**Directions for this task**
Copy out everything from the start of the items down to and including the line that contains "Action: (x=31, y=479)", reproducing every line without change.

**Exercise data**
——————————
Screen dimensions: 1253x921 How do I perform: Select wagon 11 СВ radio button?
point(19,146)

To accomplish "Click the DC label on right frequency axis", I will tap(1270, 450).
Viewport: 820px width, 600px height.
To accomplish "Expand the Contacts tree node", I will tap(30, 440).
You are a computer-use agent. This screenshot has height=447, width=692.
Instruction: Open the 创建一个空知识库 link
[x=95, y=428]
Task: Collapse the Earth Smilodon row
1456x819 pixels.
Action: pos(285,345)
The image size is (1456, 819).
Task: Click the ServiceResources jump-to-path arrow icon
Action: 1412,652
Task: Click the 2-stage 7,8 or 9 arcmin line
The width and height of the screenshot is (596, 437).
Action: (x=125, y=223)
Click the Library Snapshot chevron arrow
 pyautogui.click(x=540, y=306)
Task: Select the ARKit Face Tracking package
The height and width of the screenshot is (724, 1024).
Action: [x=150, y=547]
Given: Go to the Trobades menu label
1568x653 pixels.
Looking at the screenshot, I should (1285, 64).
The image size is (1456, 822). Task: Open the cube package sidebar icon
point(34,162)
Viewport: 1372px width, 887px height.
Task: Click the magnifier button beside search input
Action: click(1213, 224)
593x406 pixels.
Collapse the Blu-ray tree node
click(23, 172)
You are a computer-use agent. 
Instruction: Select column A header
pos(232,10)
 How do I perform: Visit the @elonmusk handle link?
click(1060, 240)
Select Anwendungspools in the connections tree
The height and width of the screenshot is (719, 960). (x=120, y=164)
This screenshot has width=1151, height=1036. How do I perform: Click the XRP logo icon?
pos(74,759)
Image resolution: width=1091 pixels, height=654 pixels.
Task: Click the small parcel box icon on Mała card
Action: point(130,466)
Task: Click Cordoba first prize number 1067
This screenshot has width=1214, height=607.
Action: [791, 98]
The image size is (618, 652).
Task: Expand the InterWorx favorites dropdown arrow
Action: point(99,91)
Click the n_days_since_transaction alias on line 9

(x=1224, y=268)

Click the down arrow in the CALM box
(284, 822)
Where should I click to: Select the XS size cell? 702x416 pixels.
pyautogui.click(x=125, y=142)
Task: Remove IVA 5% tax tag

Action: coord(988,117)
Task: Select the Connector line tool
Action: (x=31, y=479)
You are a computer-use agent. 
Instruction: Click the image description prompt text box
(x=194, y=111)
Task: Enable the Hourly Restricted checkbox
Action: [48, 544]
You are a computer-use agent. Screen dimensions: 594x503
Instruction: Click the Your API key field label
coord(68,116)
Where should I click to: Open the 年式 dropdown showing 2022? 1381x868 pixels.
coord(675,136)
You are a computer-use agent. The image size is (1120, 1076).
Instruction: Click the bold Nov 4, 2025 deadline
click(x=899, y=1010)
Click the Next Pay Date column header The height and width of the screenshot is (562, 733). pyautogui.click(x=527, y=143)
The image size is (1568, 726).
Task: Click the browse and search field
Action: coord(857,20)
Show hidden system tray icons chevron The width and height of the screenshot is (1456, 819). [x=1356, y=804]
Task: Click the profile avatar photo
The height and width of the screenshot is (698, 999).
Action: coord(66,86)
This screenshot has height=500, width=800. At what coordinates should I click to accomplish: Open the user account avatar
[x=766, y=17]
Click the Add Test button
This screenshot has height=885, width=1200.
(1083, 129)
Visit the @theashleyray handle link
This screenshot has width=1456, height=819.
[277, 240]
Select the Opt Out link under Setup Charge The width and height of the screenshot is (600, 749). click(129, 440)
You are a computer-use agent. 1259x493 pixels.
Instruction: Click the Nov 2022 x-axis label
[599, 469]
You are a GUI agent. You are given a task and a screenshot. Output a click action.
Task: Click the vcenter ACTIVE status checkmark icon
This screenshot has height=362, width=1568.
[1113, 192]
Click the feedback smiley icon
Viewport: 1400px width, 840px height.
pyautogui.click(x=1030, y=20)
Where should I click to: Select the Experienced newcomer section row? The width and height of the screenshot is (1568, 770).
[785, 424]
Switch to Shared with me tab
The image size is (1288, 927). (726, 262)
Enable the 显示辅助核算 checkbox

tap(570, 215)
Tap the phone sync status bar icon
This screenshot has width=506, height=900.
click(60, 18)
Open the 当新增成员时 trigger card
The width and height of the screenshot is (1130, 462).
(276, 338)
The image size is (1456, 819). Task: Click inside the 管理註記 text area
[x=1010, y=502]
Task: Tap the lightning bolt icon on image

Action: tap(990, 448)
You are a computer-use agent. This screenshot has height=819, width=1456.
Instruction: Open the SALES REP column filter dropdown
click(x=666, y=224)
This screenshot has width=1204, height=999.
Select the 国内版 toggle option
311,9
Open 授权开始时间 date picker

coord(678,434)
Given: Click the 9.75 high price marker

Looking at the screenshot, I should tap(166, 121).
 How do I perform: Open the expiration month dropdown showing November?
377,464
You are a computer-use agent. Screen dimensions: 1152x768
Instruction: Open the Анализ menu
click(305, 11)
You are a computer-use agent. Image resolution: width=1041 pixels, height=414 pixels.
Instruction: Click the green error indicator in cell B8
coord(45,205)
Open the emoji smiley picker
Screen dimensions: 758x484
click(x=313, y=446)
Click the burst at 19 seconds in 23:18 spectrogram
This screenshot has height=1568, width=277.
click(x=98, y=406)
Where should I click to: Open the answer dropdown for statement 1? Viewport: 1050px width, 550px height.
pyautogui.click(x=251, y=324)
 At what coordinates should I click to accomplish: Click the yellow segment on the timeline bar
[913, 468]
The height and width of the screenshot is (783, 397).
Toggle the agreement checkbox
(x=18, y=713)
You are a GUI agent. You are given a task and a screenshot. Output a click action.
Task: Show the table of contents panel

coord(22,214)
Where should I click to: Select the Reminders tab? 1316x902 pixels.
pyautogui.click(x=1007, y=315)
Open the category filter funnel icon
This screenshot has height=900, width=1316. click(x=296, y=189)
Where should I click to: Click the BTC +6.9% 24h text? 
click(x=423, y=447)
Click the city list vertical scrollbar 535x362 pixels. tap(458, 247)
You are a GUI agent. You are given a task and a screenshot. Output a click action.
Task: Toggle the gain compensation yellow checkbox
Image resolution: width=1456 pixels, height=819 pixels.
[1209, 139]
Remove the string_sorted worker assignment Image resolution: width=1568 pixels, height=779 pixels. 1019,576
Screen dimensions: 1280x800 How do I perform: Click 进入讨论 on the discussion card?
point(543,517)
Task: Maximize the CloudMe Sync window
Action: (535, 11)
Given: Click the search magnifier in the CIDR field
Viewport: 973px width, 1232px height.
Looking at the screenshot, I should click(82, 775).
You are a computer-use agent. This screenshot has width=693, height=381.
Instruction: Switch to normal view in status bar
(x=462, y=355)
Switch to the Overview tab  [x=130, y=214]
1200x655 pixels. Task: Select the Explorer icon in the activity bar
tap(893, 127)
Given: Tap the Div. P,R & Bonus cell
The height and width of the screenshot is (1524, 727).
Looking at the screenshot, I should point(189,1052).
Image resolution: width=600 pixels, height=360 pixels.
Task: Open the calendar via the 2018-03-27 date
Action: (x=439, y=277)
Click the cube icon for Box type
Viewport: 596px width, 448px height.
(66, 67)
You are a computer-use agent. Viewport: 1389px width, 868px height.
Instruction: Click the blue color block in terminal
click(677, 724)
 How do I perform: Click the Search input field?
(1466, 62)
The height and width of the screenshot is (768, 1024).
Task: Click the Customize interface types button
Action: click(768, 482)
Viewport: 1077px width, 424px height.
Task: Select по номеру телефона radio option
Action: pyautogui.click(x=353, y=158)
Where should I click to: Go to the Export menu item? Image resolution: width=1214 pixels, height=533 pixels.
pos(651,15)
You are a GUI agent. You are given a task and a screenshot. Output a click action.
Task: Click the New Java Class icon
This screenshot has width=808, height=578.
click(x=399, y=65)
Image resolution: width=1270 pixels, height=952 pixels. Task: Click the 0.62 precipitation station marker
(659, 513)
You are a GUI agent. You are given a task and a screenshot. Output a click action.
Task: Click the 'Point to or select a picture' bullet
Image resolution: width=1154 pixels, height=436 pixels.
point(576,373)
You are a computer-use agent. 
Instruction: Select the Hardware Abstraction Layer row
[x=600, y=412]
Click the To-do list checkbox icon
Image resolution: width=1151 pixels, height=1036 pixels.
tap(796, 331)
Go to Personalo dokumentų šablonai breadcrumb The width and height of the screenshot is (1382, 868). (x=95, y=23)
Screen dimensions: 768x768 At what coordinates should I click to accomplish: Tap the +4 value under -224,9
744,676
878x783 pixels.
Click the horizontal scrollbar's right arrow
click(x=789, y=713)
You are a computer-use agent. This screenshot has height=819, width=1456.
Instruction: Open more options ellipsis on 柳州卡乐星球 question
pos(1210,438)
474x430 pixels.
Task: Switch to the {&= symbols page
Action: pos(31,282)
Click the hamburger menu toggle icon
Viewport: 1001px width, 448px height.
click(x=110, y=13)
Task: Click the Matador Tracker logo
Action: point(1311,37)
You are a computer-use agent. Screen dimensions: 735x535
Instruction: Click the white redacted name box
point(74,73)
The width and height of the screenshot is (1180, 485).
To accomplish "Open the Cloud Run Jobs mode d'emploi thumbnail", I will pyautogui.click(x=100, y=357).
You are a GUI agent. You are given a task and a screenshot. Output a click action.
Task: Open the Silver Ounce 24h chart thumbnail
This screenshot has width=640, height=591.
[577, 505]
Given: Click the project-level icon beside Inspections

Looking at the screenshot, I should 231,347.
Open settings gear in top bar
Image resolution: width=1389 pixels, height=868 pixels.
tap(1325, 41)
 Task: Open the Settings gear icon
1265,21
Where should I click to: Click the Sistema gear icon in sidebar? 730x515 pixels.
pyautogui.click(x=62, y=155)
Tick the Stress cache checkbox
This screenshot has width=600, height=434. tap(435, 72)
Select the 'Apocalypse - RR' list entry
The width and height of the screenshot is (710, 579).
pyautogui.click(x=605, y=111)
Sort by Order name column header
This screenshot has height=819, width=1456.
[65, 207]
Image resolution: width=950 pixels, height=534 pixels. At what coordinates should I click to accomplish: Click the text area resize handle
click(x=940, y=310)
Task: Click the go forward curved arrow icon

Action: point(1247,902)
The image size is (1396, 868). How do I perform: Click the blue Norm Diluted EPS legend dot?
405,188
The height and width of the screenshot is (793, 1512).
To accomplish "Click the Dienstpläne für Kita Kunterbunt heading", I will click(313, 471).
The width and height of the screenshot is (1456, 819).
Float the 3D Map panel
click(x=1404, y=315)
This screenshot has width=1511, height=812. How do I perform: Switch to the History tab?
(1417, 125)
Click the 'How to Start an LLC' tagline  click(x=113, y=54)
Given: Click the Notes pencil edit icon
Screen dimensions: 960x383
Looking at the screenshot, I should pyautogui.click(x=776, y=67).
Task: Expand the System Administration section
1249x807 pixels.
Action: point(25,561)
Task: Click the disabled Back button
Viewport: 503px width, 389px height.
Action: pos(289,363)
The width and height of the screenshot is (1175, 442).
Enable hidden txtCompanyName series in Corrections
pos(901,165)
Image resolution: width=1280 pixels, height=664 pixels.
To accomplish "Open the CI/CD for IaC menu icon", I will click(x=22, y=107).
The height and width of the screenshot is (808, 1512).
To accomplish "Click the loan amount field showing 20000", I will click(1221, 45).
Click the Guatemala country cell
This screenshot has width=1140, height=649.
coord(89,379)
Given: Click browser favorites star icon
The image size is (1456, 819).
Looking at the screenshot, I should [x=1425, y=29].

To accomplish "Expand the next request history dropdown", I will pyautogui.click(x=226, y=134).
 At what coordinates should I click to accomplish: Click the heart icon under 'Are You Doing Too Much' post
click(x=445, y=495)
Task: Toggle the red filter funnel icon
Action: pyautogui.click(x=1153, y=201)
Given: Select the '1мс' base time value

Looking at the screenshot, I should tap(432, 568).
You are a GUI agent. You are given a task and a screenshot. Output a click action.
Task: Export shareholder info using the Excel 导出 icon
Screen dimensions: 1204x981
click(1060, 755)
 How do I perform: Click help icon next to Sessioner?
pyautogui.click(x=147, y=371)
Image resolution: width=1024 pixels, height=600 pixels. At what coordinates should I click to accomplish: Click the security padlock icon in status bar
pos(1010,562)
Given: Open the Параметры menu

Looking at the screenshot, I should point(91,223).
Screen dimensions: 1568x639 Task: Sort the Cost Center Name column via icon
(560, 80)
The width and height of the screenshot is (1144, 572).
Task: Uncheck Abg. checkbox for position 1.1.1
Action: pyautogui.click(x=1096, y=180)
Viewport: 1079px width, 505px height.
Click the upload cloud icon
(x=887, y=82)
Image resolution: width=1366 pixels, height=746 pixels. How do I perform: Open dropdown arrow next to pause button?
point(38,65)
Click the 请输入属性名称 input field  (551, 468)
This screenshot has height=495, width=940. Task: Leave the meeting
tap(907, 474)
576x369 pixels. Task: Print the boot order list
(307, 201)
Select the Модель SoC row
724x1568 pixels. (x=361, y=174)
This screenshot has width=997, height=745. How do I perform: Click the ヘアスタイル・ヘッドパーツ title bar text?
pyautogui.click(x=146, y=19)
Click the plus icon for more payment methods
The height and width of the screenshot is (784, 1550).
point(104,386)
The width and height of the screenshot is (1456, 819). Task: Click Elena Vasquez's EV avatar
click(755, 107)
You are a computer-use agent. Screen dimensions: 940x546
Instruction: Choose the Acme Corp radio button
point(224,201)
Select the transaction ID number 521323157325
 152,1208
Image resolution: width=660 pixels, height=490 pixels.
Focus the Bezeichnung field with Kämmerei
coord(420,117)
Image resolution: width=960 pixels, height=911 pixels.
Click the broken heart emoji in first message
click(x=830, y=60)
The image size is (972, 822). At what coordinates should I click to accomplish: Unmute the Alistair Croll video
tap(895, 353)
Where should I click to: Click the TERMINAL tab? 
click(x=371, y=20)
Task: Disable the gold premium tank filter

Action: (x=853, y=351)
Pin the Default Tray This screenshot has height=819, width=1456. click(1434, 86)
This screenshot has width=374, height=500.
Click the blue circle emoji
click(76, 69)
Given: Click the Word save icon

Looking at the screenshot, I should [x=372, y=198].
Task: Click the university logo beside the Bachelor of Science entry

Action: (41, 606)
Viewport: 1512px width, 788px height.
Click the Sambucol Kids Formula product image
——————————
**Answer for the task**
Screen dimensions: 1253x921 How do I perform: Select wagon 11 СВ radio button?
point(19,146)

To accomplish "Click the DC label on right frequency axis", I will tap(1270, 450).
Viewport: 820px width, 600px height.
To accomplish "Expand the Contacts tree node", I will tap(30, 440).
You are a computer-use agent. This screenshot has height=447, width=692.
Instruction: Open the 创建一个空知识库 link
[x=95, y=428]
Task: Collapse the Earth Smilodon row
1456x819 pixels.
Action: pos(285,345)
The image size is (1456, 819).
Task: Click the ServiceResources jump-to-path arrow icon
Action: 1412,652
Task: Click the 2-stage 7,8 or 9 arcmin line
The width and height of the screenshot is (596, 437).
Action: (x=125, y=223)
Click the Library Snapshot chevron arrow
 pyautogui.click(x=540, y=306)
Task: Select the ARKit Face Tracking package
The height and width of the screenshot is (724, 1024).
Action: [x=150, y=547]
Given: Go to the Trobades menu label
1568x653 pixels.
Looking at the screenshot, I should (1285, 64).
The image size is (1456, 822). Task: Open the cube package sidebar icon
point(34,162)
Viewport: 1372px width, 887px height.
Task: Click the magnifier button beside search input
Action: click(1213, 224)
593x406 pixels.
Collapse the Blu-ray tree node
click(23, 172)
You are a computer-use agent. 
Instruction: Select column A header
pos(232,10)
 How do I perform: Visit the @elonmusk handle link?
click(1060, 240)
Select Anwendungspools in the connections tree
The height and width of the screenshot is (719, 960). (x=120, y=164)
This screenshot has width=1151, height=1036. How do I perform: Click the XRP logo icon?
pos(74,759)
Image resolution: width=1091 pixels, height=654 pixels.
Task: Click the small parcel box icon on Mała card
Action: point(130,466)
Task: Click Cordoba first prize number 1067
This screenshot has width=1214, height=607.
Action: [791, 98]
The image size is (618, 652).
Task: Expand the InterWorx favorites dropdown arrow
Action: point(99,91)
Click the n_days_since_transaction alias on line 9

(x=1224, y=268)

Click the down arrow in the CALM box
(284, 822)
Where should I click to: Select the XS size cell? 702x416 pixels.
pyautogui.click(x=125, y=142)
Task: Remove IVA 5% tax tag

Action: coord(988,117)
Task: Select the Connector line tool
Action: (x=31, y=479)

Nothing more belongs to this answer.